Your goal: Entries follow. Give back exactly the lines starting at the one containing "Where should I click to: Click" and ending at the one containing "This screenshot has width=1567, height=784.", and no other lines.

*** Provided data ***

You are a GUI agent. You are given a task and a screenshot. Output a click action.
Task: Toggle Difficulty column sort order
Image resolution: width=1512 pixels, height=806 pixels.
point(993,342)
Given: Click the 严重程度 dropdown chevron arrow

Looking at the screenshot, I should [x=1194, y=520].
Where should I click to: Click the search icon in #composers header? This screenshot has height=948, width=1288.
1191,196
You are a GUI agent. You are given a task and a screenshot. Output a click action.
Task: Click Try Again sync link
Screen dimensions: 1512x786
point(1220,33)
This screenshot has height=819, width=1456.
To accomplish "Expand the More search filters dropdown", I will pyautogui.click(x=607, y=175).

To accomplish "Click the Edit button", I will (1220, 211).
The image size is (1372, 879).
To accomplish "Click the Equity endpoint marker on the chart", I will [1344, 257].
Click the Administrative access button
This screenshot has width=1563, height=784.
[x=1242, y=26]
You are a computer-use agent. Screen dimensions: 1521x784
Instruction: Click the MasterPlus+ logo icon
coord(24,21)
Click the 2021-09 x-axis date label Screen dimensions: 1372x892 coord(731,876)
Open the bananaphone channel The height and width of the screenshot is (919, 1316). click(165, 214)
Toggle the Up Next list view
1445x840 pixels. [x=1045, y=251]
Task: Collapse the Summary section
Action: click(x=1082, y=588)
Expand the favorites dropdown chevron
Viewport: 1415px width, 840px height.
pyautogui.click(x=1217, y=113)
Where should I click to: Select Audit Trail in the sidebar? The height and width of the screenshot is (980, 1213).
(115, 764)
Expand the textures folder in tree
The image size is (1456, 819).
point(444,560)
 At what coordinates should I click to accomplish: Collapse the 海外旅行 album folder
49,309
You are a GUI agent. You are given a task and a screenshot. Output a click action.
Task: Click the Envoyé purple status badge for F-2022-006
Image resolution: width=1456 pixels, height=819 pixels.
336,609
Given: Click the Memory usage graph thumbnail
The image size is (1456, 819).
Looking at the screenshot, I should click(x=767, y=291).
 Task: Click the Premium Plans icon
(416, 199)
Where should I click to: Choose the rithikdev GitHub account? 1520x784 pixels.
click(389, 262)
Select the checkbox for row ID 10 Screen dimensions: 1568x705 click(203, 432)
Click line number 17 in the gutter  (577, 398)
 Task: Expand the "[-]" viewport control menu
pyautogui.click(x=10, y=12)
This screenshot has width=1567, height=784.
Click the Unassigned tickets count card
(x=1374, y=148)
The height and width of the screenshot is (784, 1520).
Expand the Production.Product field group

*** End of Provided data ***

Task answer:
Where should I click to: Click the search icon in #composers header? This screenshot has height=948, width=1288.
1191,196
You are a GUI agent. You are given a task and a screenshot. Output a click action.
Task: Click Try Again sync link
Screen dimensions: 1512x786
point(1220,33)
This screenshot has height=819, width=1456.
To accomplish "Expand the More search filters dropdown", I will pyautogui.click(x=607, y=175).

To accomplish "Click the Edit button", I will (1220, 211).
The image size is (1372, 879).
To accomplish "Click the Equity endpoint marker on the chart", I will [1344, 257].
Click the Administrative access button
This screenshot has width=1563, height=784.
[x=1242, y=26]
You are a computer-use agent. Screen dimensions: 1521x784
Instruction: Click the MasterPlus+ logo icon
coord(24,21)
Click the 2021-09 x-axis date label Screen dimensions: 1372x892 coord(731,876)
Open the bananaphone channel The height and width of the screenshot is (919, 1316). click(165, 214)
Toggle the Up Next list view
1445x840 pixels. [x=1045, y=251]
Task: Collapse the Summary section
Action: click(x=1082, y=588)
Expand the favorites dropdown chevron
Viewport: 1415px width, 840px height.
pyautogui.click(x=1217, y=113)
Where should I click to: Select Audit Trail in the sidebar? The height and width of the screenshot is (980, 1213).
(115, 764)
Expand the textures folder in tree
The image size is (1456, 819).
point(444,560)
 At what coordinates should I click to accomplish: Collapse the 海外旅行 album folder
49,309
You are a GUI agent. You are given a task and a screenshot. Output a click action.
Task: Click the Envoyé purple status badge for F-2022-006
Image resolution: width=1456 pixels, height=819 pixels.
336,609
Given: Click the Memory usage graph thumbnail
The image size is (1456, 819).
Looking at the screenshot, I should click(x=767, y=291).
 Task: Click the Premium Plans icon
(416, 199)
Where should I click to: Choose the rithikdev GitHub account? 1520x784 pixels.
click(389, 262)
Select the checkbox for row ID 10 Screen dimensions: 1568x705 click(203, 432)
Click line number 17 in the gutter  (577, 398)
 Task: Expand the "[-]" viewport control menu
pyautogui.click(x=10, y=12)
This screenshot has width=1567, height=784.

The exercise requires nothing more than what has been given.